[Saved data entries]
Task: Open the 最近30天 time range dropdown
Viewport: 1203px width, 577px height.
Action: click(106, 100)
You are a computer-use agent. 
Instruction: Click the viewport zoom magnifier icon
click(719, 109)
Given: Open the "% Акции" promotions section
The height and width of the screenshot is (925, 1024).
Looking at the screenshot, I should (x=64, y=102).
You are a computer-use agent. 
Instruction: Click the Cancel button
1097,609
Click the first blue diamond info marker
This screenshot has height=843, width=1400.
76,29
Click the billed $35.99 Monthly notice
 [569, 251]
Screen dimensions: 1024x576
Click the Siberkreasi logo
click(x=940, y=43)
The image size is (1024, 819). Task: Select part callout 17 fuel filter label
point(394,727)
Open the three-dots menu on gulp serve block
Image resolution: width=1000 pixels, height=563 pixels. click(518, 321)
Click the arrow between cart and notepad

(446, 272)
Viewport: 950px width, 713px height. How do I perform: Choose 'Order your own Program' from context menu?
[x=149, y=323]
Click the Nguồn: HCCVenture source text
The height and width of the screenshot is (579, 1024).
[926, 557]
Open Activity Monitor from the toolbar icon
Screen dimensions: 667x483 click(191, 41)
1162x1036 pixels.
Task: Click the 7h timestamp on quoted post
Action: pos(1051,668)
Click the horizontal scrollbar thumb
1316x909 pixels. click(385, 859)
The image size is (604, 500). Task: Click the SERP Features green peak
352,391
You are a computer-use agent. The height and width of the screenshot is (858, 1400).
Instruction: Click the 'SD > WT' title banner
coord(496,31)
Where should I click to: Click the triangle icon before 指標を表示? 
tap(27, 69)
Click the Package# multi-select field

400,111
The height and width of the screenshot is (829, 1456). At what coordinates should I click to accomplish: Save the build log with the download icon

» What to produce: Nothing should appear in the answer except the lines from the one containing "Instruction: Click the 'SD > WT' title banner" to the end of the data above, reproduced exactly.

» Answer:
Instruction: Click the 'SD > WT' title banner
coord(496,31)
Where should I click to: Click the triangle icon before 指標を表示? 
tap(27, 69)
Click the Package# multi-select field

400,111
The height and width of the screenshot is (829, 1456). At what coordinates should I click to accomplish: Save the build log with the download icon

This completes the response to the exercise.